- [Text under study]:

Review: Top Chef - Meat Natalie
by Allison Waldman, posted Oct 29th 2009 12:40AM
(S06E10) After last week's restaurant wars, which I found really disappointing, I was hoping for a really tough challenge tonight. As Hemal guessed, having Natalie Portman as a guest judge did turn this main competition into a vegetarian duel. Oooh, yum. Vegetables. More about the kale and mushrooms after the jump.
The quick fire was a TV dinner challenge; I don't know how guest judge Paul Bartolotta could relate to that. He's a James Beard award winner. TV dinners don't have anything to do with quality meals. Nada.
Still seven TV shows -- The Sopranos, Gilligan's Island, Flintstones, Cheers, M*A*S*H, Sesame Street, Seinfeld -- were supposed to be inspiration. Mike Isabella had never seen Seinfeld. Now I know why I hate that guy. His food had nothing to do with Jerry, George, Elaine or Kramer.
Kevin was lucky because The Sopranos was obvious -- Italian meatballs. He's such a good cook, I'm not surprised that he won again. Although I thought Brian's M*A*S*H meat loaf was closer to the TV dinner concept and the idea of the TV show.
It was fun to watch the chefs get all psyched about going to Tom Colicchio's Craftsteak at MGM Grand. The visions of beef danced in their heads. However, the twist was Natalie Portman as the guest judge. She called herself a foodie, but she's a vegetarian. No meat Natalie, not to be confused with the Patty Duke movie, Me Natalie.
Assessing how well the chefs could do without being able to use eggs or pasta or fish or anything but vegetables was difficult. Robin thought she was in her element, and Kevin compared this challenge to giving up meat for lent. But my favorite was the anti-Seinfeld Mike. Mr. Over-confident, he acted like this was no big deal. He even had an edge, presumably, because his mother is a vegan.

- [Record extracts]:

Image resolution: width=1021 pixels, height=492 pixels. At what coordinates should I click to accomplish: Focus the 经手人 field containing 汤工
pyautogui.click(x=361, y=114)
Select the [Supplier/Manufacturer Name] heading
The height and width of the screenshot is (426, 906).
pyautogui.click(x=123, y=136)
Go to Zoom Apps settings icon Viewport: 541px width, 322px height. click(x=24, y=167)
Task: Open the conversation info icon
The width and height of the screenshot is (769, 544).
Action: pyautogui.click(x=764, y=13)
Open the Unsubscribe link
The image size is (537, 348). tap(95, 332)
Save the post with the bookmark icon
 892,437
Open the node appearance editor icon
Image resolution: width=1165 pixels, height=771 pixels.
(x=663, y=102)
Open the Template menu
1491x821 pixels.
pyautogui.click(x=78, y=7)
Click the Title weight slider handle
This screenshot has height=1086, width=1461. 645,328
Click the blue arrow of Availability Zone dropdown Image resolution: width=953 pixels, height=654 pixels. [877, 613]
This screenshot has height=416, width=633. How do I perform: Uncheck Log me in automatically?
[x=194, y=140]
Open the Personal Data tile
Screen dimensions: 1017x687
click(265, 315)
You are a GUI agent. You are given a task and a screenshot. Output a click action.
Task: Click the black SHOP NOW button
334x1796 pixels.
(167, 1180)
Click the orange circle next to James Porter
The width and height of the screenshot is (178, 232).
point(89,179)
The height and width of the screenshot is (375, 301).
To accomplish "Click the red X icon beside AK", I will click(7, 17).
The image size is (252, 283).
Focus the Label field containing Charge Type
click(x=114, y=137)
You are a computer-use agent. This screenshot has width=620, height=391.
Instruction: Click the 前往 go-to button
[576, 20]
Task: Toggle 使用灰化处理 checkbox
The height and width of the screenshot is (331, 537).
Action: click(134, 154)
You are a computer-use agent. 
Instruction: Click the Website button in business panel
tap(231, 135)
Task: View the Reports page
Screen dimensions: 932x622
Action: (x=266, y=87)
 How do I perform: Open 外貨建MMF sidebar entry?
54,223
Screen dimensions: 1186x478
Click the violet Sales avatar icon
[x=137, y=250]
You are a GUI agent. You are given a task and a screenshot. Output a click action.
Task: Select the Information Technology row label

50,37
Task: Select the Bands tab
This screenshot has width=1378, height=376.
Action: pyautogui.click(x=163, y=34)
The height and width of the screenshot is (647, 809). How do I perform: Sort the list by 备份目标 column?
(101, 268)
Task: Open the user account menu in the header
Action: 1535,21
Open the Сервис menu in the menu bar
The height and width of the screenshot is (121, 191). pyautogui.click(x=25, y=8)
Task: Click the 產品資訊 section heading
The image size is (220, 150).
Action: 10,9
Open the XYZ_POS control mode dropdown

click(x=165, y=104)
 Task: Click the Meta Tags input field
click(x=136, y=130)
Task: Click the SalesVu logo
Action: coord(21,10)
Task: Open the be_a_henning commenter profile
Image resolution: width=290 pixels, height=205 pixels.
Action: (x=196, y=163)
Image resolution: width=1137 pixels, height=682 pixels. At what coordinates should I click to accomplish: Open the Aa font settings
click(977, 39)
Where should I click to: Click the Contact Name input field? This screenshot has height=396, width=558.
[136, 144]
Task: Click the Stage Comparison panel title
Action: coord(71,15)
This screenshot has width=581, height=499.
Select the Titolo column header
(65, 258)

- [Instructions for the task]:
Write out the passage of the Top Chef review starting with "Kevin was lucky" and going on through "the TV show.", changing "meatballs" to "lasagna".

- [Exercise answer]:
Kevin was lucky because The Sopranos was obvious -- Italian lasagna. He's such a good cook, I'm not surprised that he won again. Although I thought Brian's M*A*S*H meat loaf was closer to the TV dinner concept and the idea of the TV show.